= Beginning of Section =

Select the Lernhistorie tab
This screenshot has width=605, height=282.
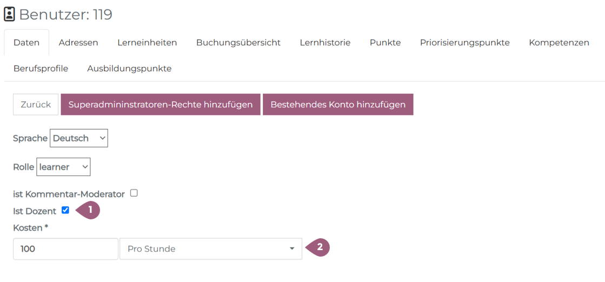[325, 43]
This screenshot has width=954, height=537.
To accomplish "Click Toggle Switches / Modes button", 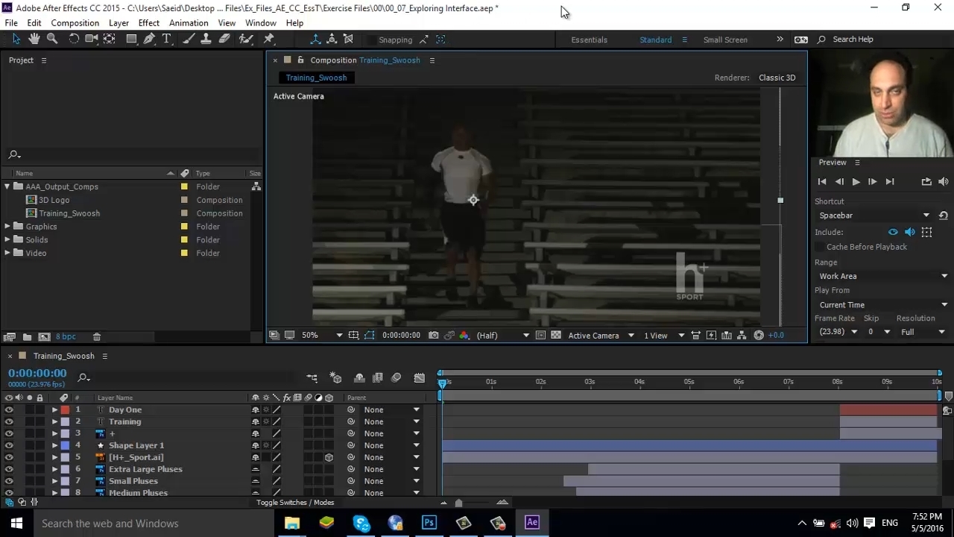I will point(294,503).
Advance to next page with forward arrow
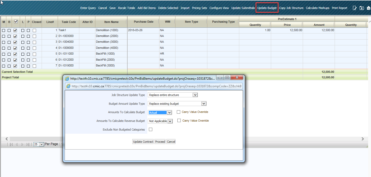This screenshot has height=177, width=371. click(22, 144)
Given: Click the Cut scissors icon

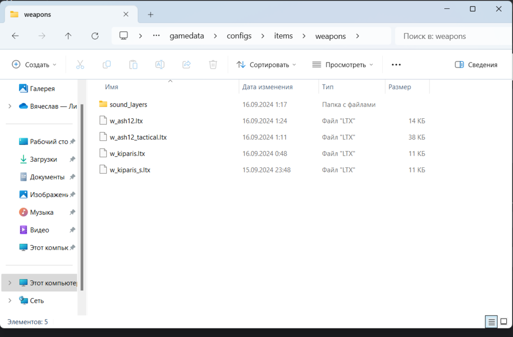Looking at the screenshot, I should (x=80, y=65).
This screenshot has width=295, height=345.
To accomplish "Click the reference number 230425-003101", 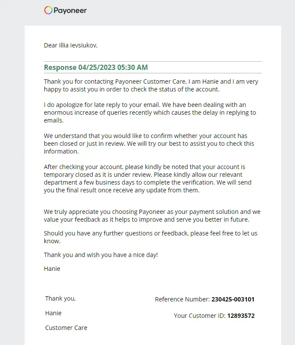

= End of Section =

● **What you are asked to do**: Copying starts at the line containing "This screenshot has width=295, height=345." and ends at the last line of the material above; repeat only those lines exactly and omit the pictures.

● **Exercise result**:
This screenshot has width=295, height=345.
To accomplish "Click the reference number 230425-003101", 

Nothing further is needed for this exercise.